Nos restaurantes, a MPB ainda tem espaço. O samba domina os bares, mas a MPB resiste. Muitos músicos têm outras profissões e conciliam com a música.

Hoje ensaio mais do que antes, para manter o repertório afiado. Esquecer letras é natural com o tempo, mas o importante é continuar.

Viver de música no Brasil é difícil. Os cachês são baixos e o mercado é restrito. A grande mídia massifica o gosto popular, e as rádios tocam pouco do que é novo e autoral.

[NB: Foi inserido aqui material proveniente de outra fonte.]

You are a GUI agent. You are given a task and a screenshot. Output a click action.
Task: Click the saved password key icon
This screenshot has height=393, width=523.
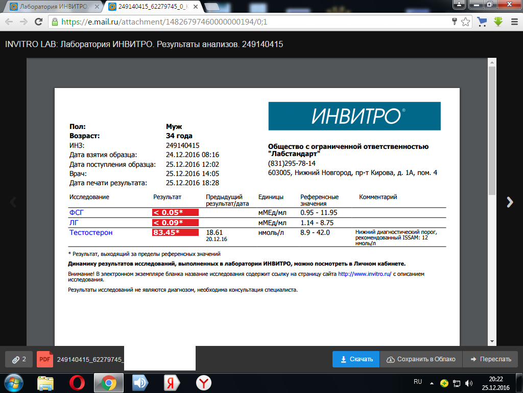click(x=454, y=22)
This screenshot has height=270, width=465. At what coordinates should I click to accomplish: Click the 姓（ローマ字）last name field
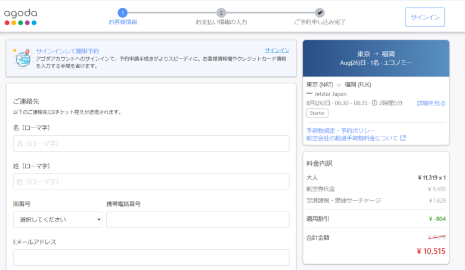(151, 182)
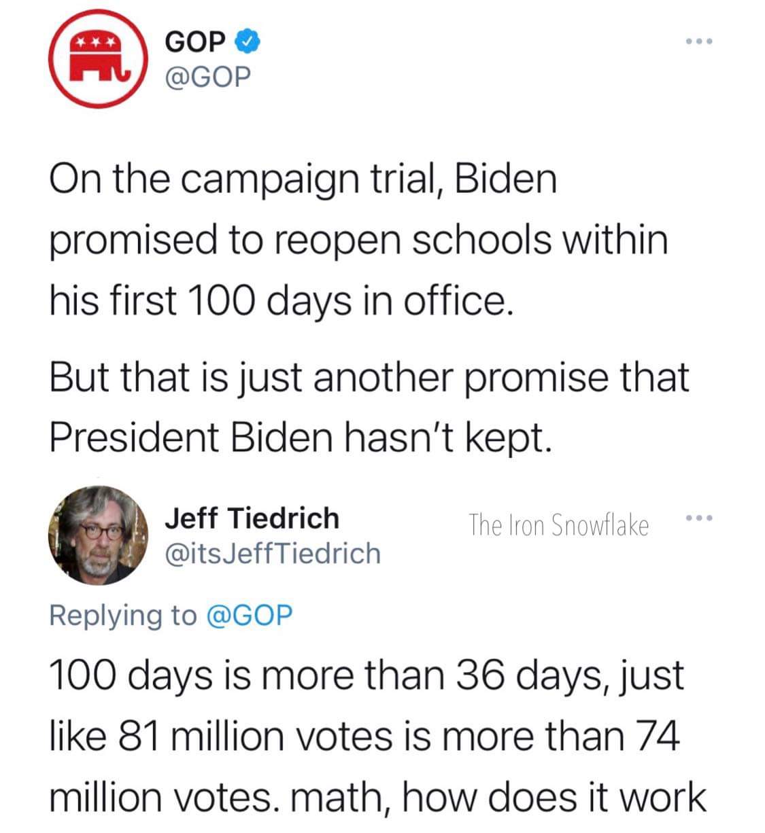Open the GOP elephant logo avatar
The height and width of the screenshot is (833, 765).
coord(98,58)
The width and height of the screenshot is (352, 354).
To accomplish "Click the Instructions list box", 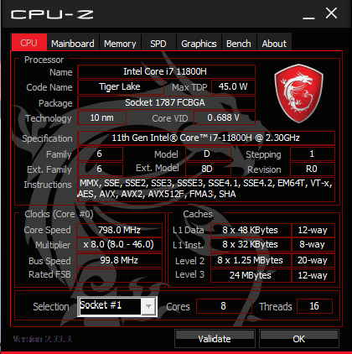I will [x=206, y=189].
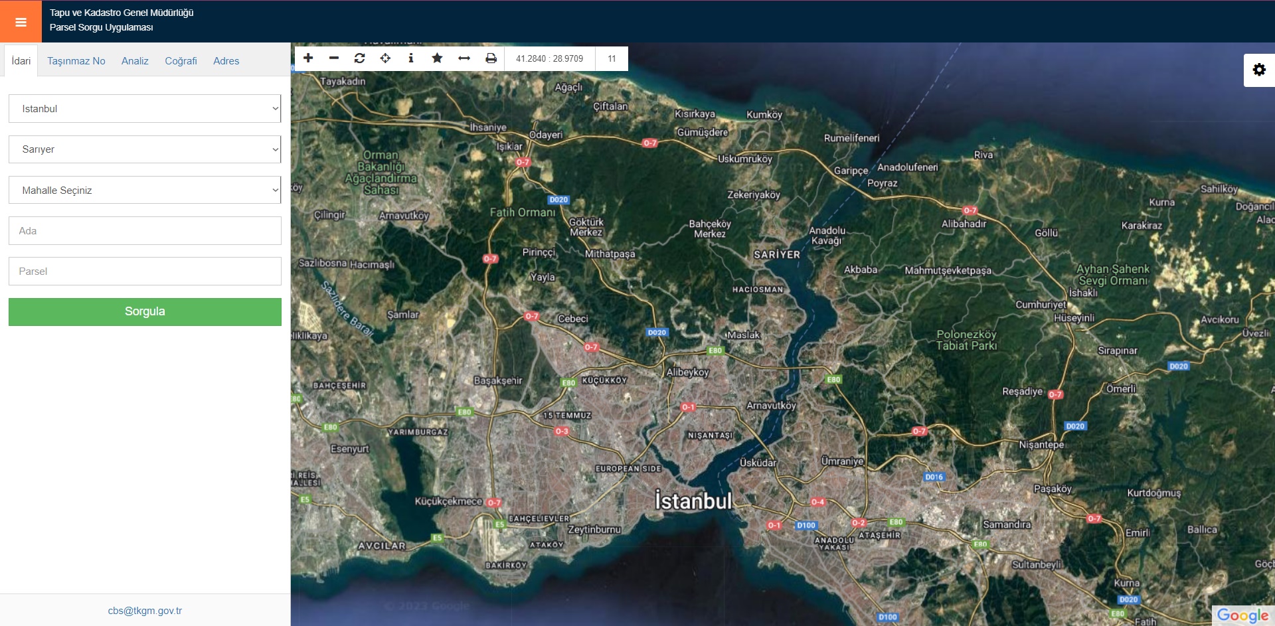Image resolution: width=1275 pixels, height=626 pixels.
Task: Switch to the Analiz tab
Action: point(135,61)
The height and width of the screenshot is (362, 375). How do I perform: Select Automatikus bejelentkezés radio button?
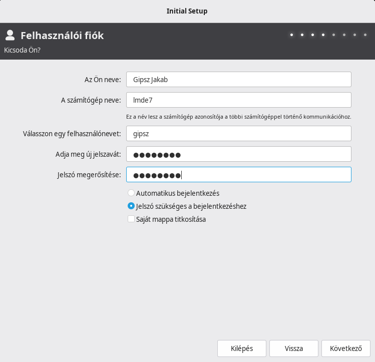131,193
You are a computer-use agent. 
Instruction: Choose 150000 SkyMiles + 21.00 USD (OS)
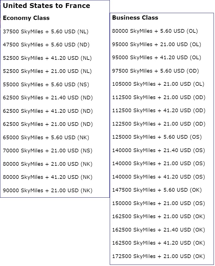click(158, 203)
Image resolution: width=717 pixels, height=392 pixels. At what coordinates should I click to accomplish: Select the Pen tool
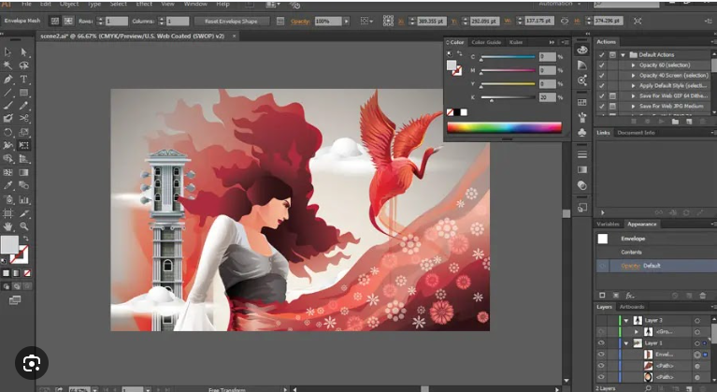click(x=8, y=79)
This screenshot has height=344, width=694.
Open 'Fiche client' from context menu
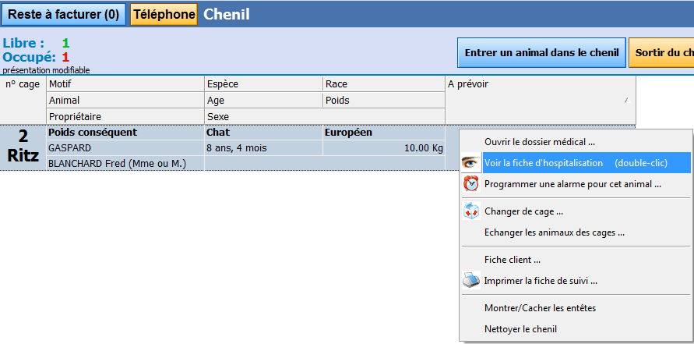[512, 260]
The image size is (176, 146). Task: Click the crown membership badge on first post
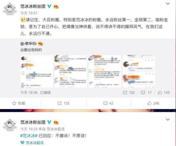click(56, 6)
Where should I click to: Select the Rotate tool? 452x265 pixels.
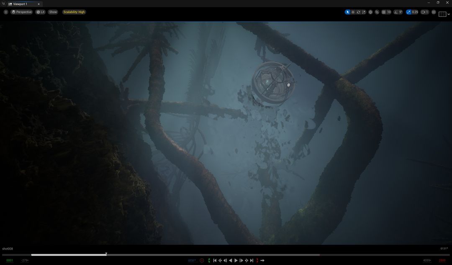358,12
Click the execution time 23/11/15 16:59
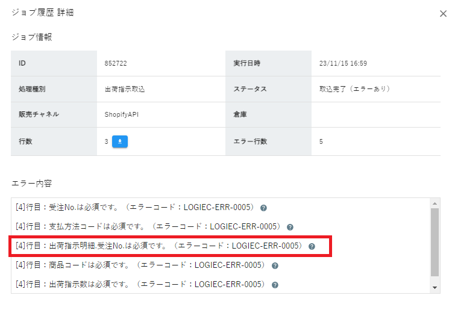This screenshot has width=452, height=310. click(x=343, y=63)
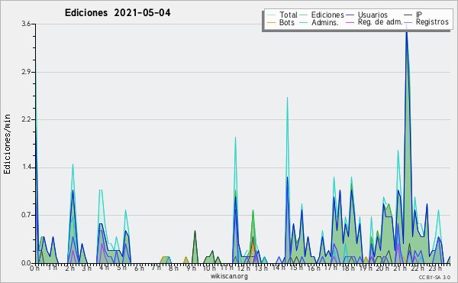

Ainda assim, há muitos compositores bons surgindo. O problema é a visibilidade. A inteligência artificial traz novas questões — já existem vozes criadas digitalmente —, mas acredito que a música humana, feita com emoção, sempre terá seu espaço.

As plataformas digitais são práticas e acessíveis, mas ainda não sei como funcionam financeiramente. Gosto de ouvir vinis e plataformas, cada um tem seu valor.

O futuro da música noturna em Araraquara depende da economia e da valorização da cultura. Gostaria que houvesse mais espaços para estilos diferentes, mas sou realista: o cenário deve continuar como está.

Os bares que mais marcaram minha trajetória foram o Texas Bar, o Revanche e o Celeiro. No Texas, tive liberdade total e até fiz uma noite brega. No Revanche, toquei com banda. No Celeiro, fiquei muitos anos, e foi um dos lugares mais importantes da minha carreira.

Minha relação com os empresários sempre foi boa. Tive poucos problemas com pagamento. Uma vez, não recebi e “paguei” o cachê bebendo whisky no bar.

Hoje, sigo cantando, com a mesma paixão de sempre. Represento a cultura noturna de Araraquara, com muito orgulho, e fico feliz em poder contar essa história.